Given request A: Transcribe the records below, reproducing every line from the one containing "This screenshot has width=712, height=379." through the one containing "Looking at the image, I should click on (680, 46).", both of those lines included.

Text excerpt:
# # # # #

Make tokenizer optional (#12)

2025-07-08 00:40:16 +00:00 · 2024-01-19 15:12:04 +01:00 · 2024-01-19 15:12:04 +01:00 · 0b96da89aa
commit 0b96da89aa
parent 381ec38cad
6 changed files with 106 additions and 4 deletions
--- a/README.md
+++ b/README.md
@ -79,6 +79,7 @@ Environment Variables Added:
 | LIMIT_HPU_GRAPH       | True/False     | True       | Skip HPU graph usage for prefill to save memory, set to `True` for large sequence/decoding lengths(e.g. 300/212) | add -e in docker run command |
 | BATCH_BUCKET_SIZE     | integer        | 8           | Batch size for decode operation will be rounded to the nearest multiple of this number. This limits the number of cached graphs | add -e in docker run command |
 | PREFILL_BATCH_BUCKET_SIZE     | integer        | 4           | Batch size for prefill operation will be rounded to the nearest multiple of this number. This limits the number of cached graphs | add -e in docker run command |
+| SKIP_TOKENIZER_IN_TGI | True/False     | False        | Skip tokenizer for input/output processing | add -e in docker run command |
 |  TGI_PROFILER_ENABLED | True/False     | False       | Collect high-level server tracing events          | add -e in docker run command  |

 </div>
--- a/router/src/main.rs
+++ b/router/src/main.rs
@ -7,6 +7,7 @@ use opentelemetry::sdk::trace::Sampler;
 use opentelemetry::sdk::Resource;
 use opentelemetry::{global, KeyValue};
 use opentelemetry_otlp::WithExportConfig;
+use std::env;
 use std::net::{IpAddr, Ipv4Addr, SocketAddr};
 use std::path::Path;
 use std::time::Duration;
@ -141,7 +142,10 @@ fn main() -> Result<(), RouterError> {
    // This will only be used to validate payloads
    let local_path = Path::new(&tokenizer_name);
    let local_model = local_path.exists() && local_path.is_dir();
-    let tokenizer = if local_model {
+    let skip_tokenizer_in_tgi = env::var("SKIP_TOKENIZER_IN_TGI").ok().map_or(false, |value| value.to_lowercase() == "true");
+    let tokenizer = if skip_tokenizer_in_tgi {
+        None
+    } else if local_model {
        // Load local tokenizer
        Tokenizer::from_file(local_path.join("tokenizer.json")).ok()

# # # # #

Given request B: Pick up the commit diff above, which makes the tokenizer optional, and continue it from its final line.

Data to process:
# # # # #

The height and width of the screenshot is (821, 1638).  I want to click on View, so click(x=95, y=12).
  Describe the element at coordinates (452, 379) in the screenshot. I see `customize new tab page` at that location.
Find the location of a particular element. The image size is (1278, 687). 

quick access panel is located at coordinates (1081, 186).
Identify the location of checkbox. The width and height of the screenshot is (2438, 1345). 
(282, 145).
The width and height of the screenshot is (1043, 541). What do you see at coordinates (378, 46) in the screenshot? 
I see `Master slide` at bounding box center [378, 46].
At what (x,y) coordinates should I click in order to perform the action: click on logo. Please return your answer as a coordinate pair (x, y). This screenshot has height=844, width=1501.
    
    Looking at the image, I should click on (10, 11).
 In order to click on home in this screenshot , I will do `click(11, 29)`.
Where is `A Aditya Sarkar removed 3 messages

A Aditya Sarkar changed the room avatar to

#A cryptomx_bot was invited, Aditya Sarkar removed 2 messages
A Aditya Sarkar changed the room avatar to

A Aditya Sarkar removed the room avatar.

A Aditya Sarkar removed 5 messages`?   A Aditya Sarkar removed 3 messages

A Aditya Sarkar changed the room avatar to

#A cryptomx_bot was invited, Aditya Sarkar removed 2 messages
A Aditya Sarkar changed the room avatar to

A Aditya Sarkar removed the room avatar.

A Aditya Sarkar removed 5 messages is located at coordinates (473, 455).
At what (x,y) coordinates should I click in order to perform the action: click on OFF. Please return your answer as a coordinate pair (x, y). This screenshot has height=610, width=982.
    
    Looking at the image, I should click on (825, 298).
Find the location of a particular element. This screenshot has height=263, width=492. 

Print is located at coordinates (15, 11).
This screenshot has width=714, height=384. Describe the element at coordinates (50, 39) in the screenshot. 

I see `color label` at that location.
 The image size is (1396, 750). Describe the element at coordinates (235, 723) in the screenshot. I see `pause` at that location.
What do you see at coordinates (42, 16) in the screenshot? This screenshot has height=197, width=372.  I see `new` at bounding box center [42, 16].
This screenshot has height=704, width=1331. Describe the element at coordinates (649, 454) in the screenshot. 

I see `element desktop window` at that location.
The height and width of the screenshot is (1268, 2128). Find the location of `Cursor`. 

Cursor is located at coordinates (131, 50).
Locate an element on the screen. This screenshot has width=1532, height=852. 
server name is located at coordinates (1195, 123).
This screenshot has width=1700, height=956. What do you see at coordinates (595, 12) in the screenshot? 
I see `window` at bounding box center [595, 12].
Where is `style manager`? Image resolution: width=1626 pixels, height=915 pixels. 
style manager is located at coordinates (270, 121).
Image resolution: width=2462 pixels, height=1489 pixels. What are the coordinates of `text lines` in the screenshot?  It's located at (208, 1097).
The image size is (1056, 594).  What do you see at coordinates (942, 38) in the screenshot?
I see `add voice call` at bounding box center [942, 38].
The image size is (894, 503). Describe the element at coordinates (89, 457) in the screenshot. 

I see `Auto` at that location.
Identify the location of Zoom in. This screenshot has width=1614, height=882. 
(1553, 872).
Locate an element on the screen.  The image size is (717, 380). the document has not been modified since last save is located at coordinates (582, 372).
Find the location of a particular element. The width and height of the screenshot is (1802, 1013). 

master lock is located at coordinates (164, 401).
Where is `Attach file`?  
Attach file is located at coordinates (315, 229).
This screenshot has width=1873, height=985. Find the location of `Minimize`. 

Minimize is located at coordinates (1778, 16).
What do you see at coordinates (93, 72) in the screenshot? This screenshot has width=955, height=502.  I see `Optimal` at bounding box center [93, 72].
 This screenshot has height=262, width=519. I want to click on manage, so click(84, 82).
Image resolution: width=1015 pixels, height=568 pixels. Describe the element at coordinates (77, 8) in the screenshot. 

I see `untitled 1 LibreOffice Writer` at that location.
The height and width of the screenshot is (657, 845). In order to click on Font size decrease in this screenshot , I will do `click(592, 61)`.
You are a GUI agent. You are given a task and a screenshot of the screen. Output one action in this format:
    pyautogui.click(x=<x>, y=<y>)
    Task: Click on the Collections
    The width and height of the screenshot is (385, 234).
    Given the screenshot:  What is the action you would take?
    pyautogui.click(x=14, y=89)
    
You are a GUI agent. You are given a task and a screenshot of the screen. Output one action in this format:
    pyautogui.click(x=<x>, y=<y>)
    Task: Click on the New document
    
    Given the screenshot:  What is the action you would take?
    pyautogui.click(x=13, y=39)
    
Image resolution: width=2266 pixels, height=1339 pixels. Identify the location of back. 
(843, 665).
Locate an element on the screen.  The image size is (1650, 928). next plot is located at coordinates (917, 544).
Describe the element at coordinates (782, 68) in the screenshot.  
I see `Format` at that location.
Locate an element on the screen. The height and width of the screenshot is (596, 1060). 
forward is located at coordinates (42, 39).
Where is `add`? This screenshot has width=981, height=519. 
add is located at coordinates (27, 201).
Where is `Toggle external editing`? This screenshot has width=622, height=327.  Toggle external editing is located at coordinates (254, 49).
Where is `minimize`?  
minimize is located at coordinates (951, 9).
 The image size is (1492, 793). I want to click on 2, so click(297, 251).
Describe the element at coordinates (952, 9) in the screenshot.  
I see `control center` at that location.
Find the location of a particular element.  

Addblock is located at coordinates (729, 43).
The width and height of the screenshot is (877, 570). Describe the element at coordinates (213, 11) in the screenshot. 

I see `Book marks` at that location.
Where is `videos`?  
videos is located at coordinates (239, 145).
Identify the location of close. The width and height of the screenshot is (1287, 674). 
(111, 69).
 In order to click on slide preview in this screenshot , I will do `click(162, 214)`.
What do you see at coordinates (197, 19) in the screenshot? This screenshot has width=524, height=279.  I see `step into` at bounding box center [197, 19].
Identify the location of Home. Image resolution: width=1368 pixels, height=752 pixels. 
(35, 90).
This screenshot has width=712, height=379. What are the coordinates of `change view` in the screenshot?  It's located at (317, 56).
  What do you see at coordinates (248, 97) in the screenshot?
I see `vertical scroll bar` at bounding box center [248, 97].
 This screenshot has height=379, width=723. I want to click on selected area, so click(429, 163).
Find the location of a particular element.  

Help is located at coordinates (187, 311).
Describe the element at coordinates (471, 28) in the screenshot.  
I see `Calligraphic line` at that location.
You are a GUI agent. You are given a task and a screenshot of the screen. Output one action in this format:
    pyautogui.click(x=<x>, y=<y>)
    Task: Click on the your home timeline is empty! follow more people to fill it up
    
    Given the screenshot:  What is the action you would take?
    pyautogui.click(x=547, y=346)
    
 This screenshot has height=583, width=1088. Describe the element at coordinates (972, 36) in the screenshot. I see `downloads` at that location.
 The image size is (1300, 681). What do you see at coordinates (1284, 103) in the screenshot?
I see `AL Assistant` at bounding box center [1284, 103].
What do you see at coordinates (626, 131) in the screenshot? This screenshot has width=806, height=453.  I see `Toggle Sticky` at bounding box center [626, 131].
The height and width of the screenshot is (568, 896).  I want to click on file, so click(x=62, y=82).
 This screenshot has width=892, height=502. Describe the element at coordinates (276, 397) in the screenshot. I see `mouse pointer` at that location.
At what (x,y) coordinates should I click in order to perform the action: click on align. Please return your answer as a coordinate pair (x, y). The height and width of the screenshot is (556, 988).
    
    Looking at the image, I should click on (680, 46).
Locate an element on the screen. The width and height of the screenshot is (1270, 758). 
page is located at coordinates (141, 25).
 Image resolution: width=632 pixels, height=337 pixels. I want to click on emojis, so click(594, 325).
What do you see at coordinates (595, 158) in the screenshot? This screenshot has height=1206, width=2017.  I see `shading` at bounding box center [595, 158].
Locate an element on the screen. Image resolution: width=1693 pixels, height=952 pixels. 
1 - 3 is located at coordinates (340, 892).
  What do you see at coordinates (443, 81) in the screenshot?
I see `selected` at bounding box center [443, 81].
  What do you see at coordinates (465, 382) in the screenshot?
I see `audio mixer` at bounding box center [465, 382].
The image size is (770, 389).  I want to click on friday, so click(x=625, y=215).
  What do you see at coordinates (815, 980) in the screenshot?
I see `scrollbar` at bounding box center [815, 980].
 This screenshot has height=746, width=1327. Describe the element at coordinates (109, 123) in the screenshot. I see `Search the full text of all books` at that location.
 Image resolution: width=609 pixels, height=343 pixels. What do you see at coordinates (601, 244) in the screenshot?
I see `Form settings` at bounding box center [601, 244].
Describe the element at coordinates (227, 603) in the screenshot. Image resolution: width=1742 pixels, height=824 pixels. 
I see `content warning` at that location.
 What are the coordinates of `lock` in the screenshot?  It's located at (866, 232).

# # # # #

Result A:
This screenshot has width=712, height=379. What are the coordinates of `change view` in the screenshot?  It's located at (317, 56).
  What do you see at coordinates (248, 97) in the screenshot?
I see `vertical scroll bar` at bounding box center [248, 97].
 This screenshot has height=379, width=723. I want to click on selected area, so click(429, 163).
Find the location of a particular element.  

Help is located at coordinates (187, 311).
Describe the element at coordinates (471, 28) in the screenshot.  
I see `Calligraphic line` at that location.
You are a GUI agent. You are given a task and a screenshot of the screen. Output one action in this format:
    pyautogui.click(x=<x>, y=<y>)
    Task: Click on the your home timeline is empty! follow more people to fill it up
    
    Given the screenshot:  What is the action you would take?
    pyautogui.click(x=547, y=346)
    
 This screenshot has height=583, width=1088. Describe the element at coordinates (972, 36) in the screenshot. I see `downloads` at that location.
 The image size is (1300, 681). What do you see at coordinates (1284, 103) in the screenshot?
I see `AL Assistant` at bounding box center [1284, 103].
What do you see at coordinates (626, 131) in the screenshot? This screenshot has width=806, height=453.  I see `Toggle Sticky` at bounding box center [626, 131].
The height and width of the screenshot is (568, 896).  I want to click on file, so click(x=62, y=82).
 This screenshot has width=892, height=502. Describe the element at coordinates (276, 397) in the screenshot. I see `mouse pointer` at that location.
At what (x,y) coordinates should I click in order to perform the action: click on align. Please return your answer as a coordinate pair (x, y). The height and width of the screenshot is (556, 988).
    
    Looking at the image, I should click on (680, 46).

Result B:
    } else {
@ -162,7 +166,9 @@ fn main() -> Result<(), RouterError> {
        .block_on(async {
            init_logging(otlp_endpoint, json_output);

-            if tokenizer.is_none() {
+            if skip_tokenizer_in_tgi {
+                tracing::warn!("Rust input length validation disabled by environment variable");
+            } else if tokenizer.is_none() {
                tracing::warn!(
                    "Could not find a fast tokenizer implementation for {tokenizer_name}"
                );
--- a/server/tests/utils/test_tokens.py
+++ b/server/tests/utils/test_tokens.py
@ -4,8 +4,9 @@ from text_generation_server.utils.tokens import (
    StoppingCriteria,
    FinishReason,
    batch_top_tokens,
+    make_tokenizer_optional,
 )
-
+from transformers import AutoTokenizer

 def test_stop_sequence_criteria():
    criteria = StopSequenceCriteria("/test;")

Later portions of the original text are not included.